Há muitas palavras a serem inventadas para que possamos definir com alguma precisão estes tempos novos em que estamos. Pensemos juntos numa primeira metáfora: as redes sociais, nossas maiores paixões compulsivas, por quem nutrimos uma mistura de fixação e ódio, chegaram prometendo a conexão universal entre os povos.
Para muito aquém deste objetivo magnânimo, nossas mãos sustentam, trêmulas, ataques diários entre pessoas íntimas que costumavam andar juntas, transcendendo em algum nível as diferenças. São nossos familiares, amigos e amigas da velha infância, que por qualquer deslize semântico se transformam em uma categoria ideológica odiável e bloqueável. Basta uma palavra mal dita, e nossos antigos afetos caem na vala irreparável dos malditos da pós-verdade.

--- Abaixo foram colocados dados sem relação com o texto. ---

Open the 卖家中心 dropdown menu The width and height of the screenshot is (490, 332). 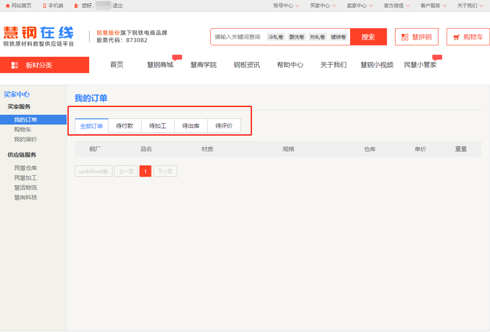click(x=360, y=6)
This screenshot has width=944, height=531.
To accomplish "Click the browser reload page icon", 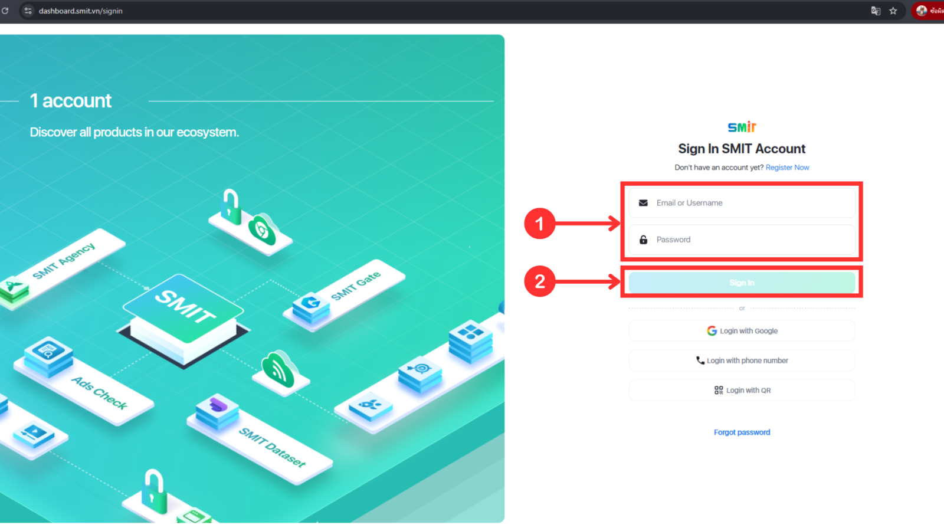I will click(x=5, y=11).
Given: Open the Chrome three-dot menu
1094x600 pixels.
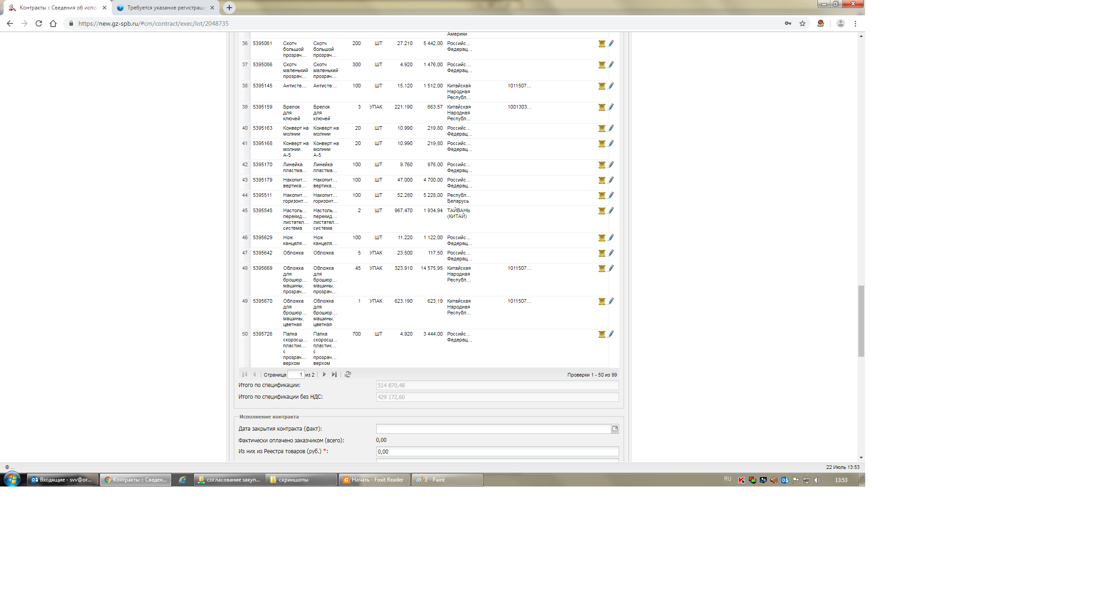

Esta cena, tão cotidiana quanto universal, é uma amostra de um caleidoscópio de afetos fraturados, que temos tido que colecionar em série. Uma espécie de avesso do álbum de figurinhas da copa, em que vamos recortando as carinhas que facilmente não mais dialogam com nossas formas de estar no mundo. Você já fez uma análise afetiva de como você se sente diante destas páginas da vida, esburacadas de memórias profanas? O efeito desta facilidade que temos em bloquear, excluir e satanizar gente que fez e faz parte de quem somos?
Não aprendemos a pedir desculpas, acreditamos que a vulnerabilidade somente nos expõe
Não, a condescendência absoluta tampouco parece ser o caminho de uma vida que valha a pena ser vivida. Das maiores benesses de nossos dias está a liberdade para expressarmos o repúdio a qualquer ação abusiva, aquelas que nos deixam num mar de humilhação, vergonha e medo – mas delas eu falarei mais detalhadamente em outro texto desta coluna.
Falo dos amores que se esvaem como líquido, escorrendo por entre os dedos que se movem, frenéticos, nos teclados das redes sociais que amam odiar. Falo da facilidade com que expurgamos as pessoas que figuraram nas cenas mais importantes de nossa história. Falo da época em que os laços afetivos têm tudo para serem efêmeros. Longevizar amores é ato de transpiração, de tolerância à frustração e de abertura para a reparação de quebras nos vínculos.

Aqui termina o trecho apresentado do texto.